Selasa, 05 Mei 2009

KOMPAS Cetak : Daisuke Mewujudkan Impiannya


http://cetak.kompas.com/read/xml/2009/05/02/03304631/daisuke.mewujudkan.impiannya
Daisuke Mewujudkan Impiannya
KOMPAS/AGUS SUSANTO
Sabtu, 2 Mei 2009 | 03:30 WIB



Jika pada hari-hari ini Anda melintas di jalan-jalan di Pulau Jawa, ada kemungkinan Anda bertemu dengan seorang warga negara Jepang yang mengendarai sepeda. Jangan ragu untuk menyapa dia karena Daisuke pasti senang berkenalan dan memperoleh dukungan Anda.

Sosok Daisuke Nakanishi, begitu nama lengkapnya, tak sulit dikenali. Tubuhnya langsing dan liat dengan warna kulit lebih gelap dibandingkan umumnya orang Asia Timur. Topi tak pernah lepas dari kepala, melindungi wajahnya yang mulai dimakan usia dari terpaan sinar matahari. Namun, ciri paling jelas untuk mengenalinya adalah setengah lusin tas yang bertumpuk dan terikat bergelantungan di sepedanya.

Berbekal sepeda itu, Daisuke mewujudkan impiannya mengelilingi dunia. Sejak meninggalkan Osaka, 23 Juli 1998, Daisuke mengayuh sepedanya melewati pegunungan bersalju dan gurun tandus, melintasi batas negara dan benua. Tak hanya sekali, sarjana ekonomi lulusan Universitas Osaka ini telah dua kali mengelilingi bumi.

Indonesia adalah negara ke-125 yang disinggahi Daisuke. Saat mendarat di Jakarta, Jumat (24/4), setelah menempuh perjalanan laut selama 27 jam dari Batam, alat pengukur jarak di sepedanya menunjukkan angka 144.165 kilometer.

Sejauh itu pula dia mengayuh sepedanya selama hampir 11 tahun. Selama itu, hanya tiga kali Daisuke pulang ke Jepang. ”Ketiganya karena berurusan dengan bank,” ujarnya.

Buat sebagian orang, yang dilakukan Daisuke adalah ulah orang kurang kerjaan yang mencari sensasi. Tetapi, Daisuke punya alasan sendiri menjalani pilihan hidup yang tidak biasa ini.

”Saya suka naik sepeda. Saya senang bertemu orang dan mengenal kebudayaan mereka. Saya bermimpi untuk memiliki satu juta teman di seluruh dunia. Itulah yang saya jalani sampai sekarang,” ujarnya.

Mencari teman

Misi yang dibawa Daisuke pun sederhana, yaitu mencari teman sebanyak-banyaknya. Untuk mewujudkan itu, tak jarang dia harus berhadapan dengan situasi sulit yang mengancam jiwanya.

**RUMUSAN SOAL:** Sebutkan semua ciri yang digambarkan dalam artikel tentang Daisuke Nakanishi untuk mengenali sosoknya. Baris-baris data di bawah ini tidak berhubungan dengan artikel tentang Daisuke Nakanishi.

**DATA YANG DIBERIKAN:**
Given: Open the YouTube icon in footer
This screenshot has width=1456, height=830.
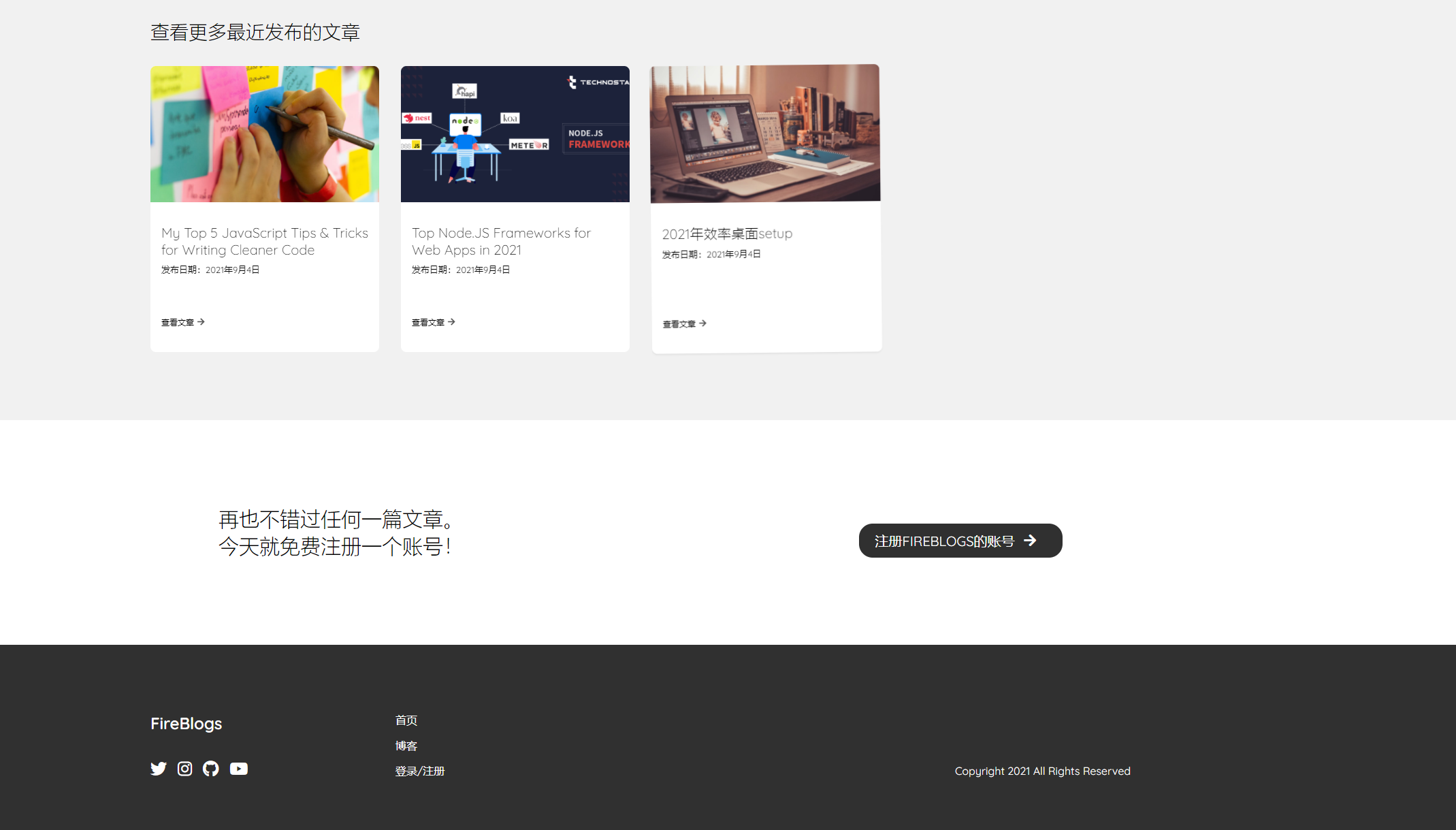Looking at the screenshot, I should click(x=239, y=769).
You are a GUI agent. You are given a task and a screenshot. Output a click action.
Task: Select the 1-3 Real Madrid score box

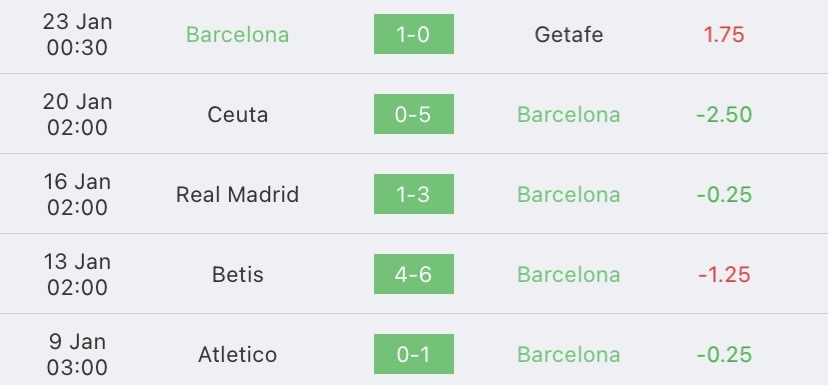pyautogui.click(x=413, y=194)
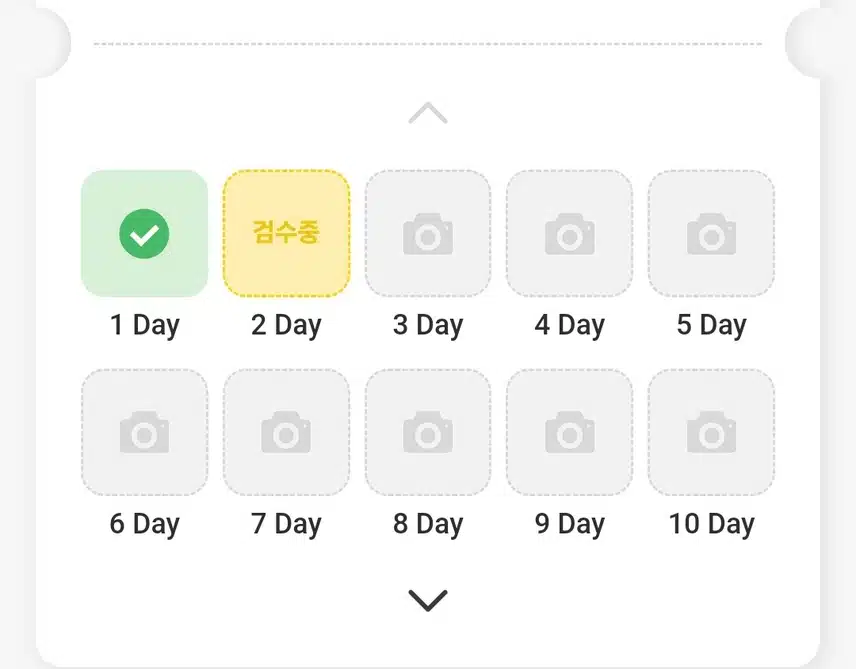The height and width of the screenshot is (669, 856).
Task: Click the 6 Day label text
Action: pos(144,524)
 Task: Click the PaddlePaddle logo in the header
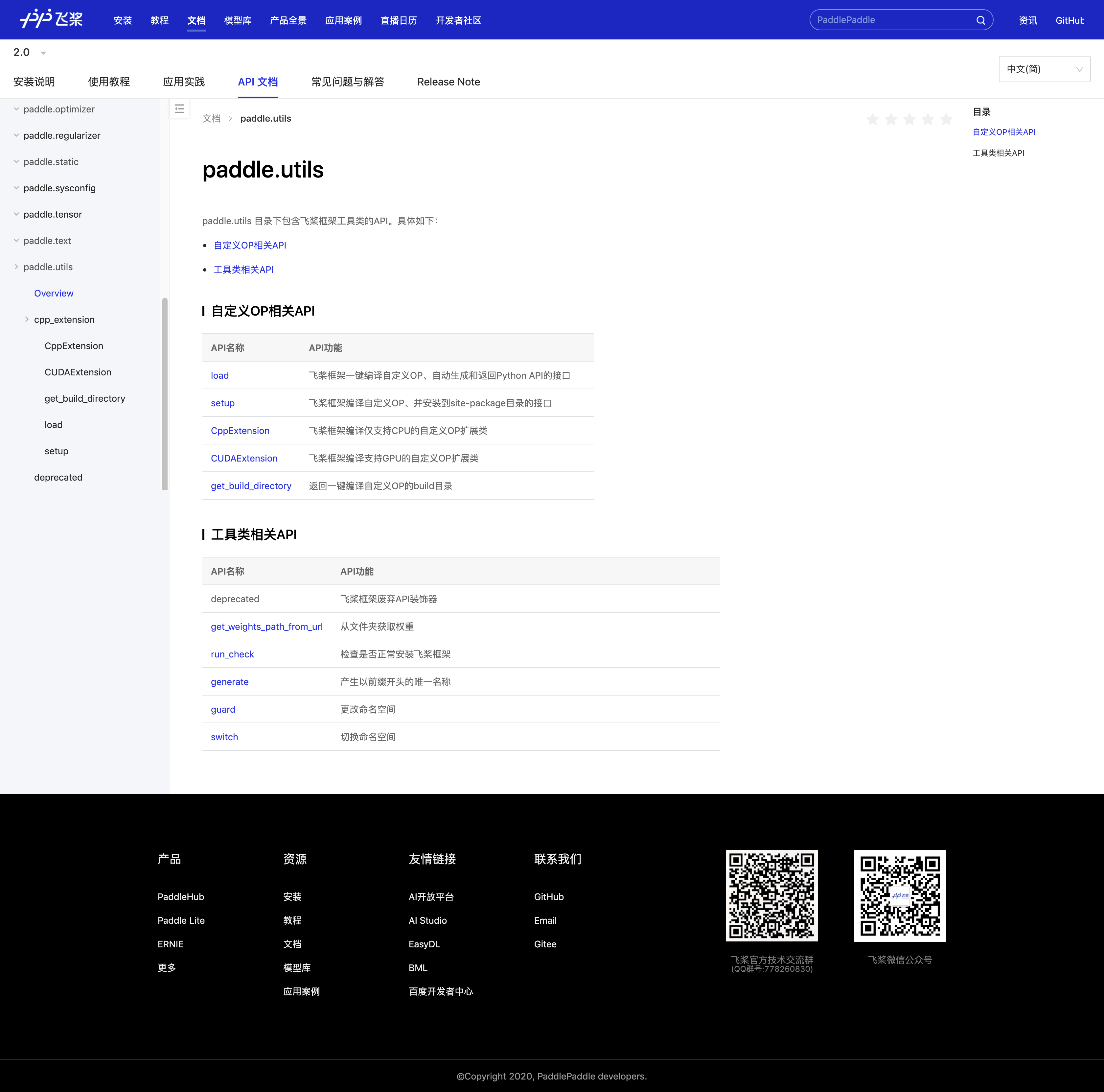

**HASIL JAWABAN:**
- Tubuhnya langsing dan liat.
- Warna kulitnya lebih gelap dibandingkan umumnya orang Asia Timur.
- Topi tak pernah lepas dari kepalanya.
- Setengah lusin tas bertumpuk dan terikat bergelantungan di sepedanya.